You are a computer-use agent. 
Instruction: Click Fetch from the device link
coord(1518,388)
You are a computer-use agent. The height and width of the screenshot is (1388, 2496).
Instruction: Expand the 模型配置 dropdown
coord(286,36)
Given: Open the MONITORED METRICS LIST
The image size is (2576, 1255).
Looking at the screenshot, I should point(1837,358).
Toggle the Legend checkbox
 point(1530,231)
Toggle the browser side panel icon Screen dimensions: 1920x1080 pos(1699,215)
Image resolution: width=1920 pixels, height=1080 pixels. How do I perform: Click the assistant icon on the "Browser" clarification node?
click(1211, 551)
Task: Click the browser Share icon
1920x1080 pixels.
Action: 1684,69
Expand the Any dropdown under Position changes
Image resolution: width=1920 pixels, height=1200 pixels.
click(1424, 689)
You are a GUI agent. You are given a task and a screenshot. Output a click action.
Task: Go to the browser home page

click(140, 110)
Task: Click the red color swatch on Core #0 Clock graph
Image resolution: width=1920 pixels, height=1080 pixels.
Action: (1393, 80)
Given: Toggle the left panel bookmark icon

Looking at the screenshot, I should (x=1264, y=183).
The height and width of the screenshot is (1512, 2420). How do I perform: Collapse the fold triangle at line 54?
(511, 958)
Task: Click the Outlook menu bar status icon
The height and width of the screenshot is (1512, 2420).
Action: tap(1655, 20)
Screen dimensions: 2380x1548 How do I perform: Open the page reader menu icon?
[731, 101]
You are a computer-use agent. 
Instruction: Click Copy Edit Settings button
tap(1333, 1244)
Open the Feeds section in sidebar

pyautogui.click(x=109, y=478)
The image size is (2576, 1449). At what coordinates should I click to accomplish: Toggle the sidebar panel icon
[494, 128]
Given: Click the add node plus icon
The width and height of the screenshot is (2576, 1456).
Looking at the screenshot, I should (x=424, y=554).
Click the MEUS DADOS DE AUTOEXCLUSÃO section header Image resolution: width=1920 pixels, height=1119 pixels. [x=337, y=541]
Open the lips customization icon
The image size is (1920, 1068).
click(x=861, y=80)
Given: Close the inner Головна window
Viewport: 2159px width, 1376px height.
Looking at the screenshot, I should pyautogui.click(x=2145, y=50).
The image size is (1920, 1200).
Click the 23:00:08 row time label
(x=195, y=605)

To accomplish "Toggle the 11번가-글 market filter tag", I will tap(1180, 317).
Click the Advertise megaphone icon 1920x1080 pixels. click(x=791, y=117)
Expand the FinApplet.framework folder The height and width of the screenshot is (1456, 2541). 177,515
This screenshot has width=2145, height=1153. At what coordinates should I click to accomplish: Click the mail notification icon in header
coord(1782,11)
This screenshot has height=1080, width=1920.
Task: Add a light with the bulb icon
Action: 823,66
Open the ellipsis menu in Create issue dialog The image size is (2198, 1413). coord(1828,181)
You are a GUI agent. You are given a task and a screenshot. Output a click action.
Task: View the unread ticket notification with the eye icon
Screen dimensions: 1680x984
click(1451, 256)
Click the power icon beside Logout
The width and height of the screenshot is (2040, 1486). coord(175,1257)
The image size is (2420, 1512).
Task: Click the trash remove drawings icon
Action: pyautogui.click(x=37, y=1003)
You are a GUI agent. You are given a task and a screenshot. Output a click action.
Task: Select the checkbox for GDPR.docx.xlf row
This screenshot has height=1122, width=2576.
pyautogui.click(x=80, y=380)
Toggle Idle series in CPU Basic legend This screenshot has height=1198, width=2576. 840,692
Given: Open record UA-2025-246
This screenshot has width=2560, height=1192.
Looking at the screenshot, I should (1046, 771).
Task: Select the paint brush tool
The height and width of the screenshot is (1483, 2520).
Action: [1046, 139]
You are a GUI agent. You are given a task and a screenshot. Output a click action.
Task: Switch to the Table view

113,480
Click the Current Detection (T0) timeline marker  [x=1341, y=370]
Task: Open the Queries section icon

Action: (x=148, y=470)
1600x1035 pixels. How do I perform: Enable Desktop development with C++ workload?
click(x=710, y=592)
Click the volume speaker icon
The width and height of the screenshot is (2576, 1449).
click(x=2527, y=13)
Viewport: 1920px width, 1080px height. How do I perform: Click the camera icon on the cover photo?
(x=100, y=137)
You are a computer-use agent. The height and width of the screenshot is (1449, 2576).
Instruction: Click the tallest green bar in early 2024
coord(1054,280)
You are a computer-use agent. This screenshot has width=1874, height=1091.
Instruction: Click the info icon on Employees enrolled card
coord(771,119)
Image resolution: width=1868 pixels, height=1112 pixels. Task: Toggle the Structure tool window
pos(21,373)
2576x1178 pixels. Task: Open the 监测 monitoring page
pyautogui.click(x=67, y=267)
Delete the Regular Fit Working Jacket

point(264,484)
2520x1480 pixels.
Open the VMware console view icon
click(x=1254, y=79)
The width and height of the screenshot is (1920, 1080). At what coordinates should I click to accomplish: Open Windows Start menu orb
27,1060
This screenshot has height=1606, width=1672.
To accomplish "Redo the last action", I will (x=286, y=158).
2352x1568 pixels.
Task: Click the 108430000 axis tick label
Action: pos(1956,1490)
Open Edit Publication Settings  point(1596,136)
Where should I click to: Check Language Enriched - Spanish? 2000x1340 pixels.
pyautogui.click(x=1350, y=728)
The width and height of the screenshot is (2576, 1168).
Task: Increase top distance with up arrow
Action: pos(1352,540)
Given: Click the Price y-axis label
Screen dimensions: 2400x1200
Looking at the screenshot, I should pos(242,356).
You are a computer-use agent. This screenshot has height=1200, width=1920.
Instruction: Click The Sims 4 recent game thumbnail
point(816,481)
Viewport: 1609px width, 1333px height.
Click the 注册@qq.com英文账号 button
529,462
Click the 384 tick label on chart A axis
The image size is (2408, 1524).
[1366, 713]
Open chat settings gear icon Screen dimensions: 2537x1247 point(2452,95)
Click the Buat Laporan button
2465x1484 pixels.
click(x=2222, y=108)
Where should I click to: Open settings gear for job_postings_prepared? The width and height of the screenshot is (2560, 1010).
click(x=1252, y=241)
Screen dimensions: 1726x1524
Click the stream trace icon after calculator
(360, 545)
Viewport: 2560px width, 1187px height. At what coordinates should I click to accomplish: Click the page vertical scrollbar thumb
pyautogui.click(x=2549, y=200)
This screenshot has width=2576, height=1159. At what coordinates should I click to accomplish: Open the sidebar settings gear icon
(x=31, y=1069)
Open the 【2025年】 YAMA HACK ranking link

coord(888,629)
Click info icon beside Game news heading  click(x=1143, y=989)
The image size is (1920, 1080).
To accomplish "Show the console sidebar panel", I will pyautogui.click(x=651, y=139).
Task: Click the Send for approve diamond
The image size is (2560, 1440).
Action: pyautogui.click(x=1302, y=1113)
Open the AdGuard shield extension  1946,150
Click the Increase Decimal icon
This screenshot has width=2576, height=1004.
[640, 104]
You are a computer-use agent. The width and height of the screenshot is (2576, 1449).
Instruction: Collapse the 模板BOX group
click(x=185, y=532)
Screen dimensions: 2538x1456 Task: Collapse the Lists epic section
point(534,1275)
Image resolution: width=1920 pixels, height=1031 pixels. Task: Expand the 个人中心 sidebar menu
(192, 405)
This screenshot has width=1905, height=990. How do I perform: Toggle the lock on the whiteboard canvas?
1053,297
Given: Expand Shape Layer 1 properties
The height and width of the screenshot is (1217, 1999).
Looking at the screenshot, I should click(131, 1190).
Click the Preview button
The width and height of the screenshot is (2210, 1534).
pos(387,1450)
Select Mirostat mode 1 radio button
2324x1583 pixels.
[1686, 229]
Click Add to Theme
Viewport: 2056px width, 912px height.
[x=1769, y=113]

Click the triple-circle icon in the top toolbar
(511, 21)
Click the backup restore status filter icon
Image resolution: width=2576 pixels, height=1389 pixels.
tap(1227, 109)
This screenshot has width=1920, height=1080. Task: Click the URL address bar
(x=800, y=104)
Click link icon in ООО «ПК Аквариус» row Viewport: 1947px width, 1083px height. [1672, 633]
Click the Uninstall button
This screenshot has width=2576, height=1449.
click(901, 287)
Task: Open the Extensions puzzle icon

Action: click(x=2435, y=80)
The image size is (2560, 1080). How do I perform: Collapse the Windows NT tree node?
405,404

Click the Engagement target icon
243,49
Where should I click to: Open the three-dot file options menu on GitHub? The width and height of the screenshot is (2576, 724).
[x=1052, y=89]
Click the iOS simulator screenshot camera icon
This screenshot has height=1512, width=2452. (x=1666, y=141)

* Exercise directions *
Scan the records above and show every line in which the word "status" occurs.

* Answer section *
Task: Click the Outlook menu bar status icon
Click the backup restore status filter icon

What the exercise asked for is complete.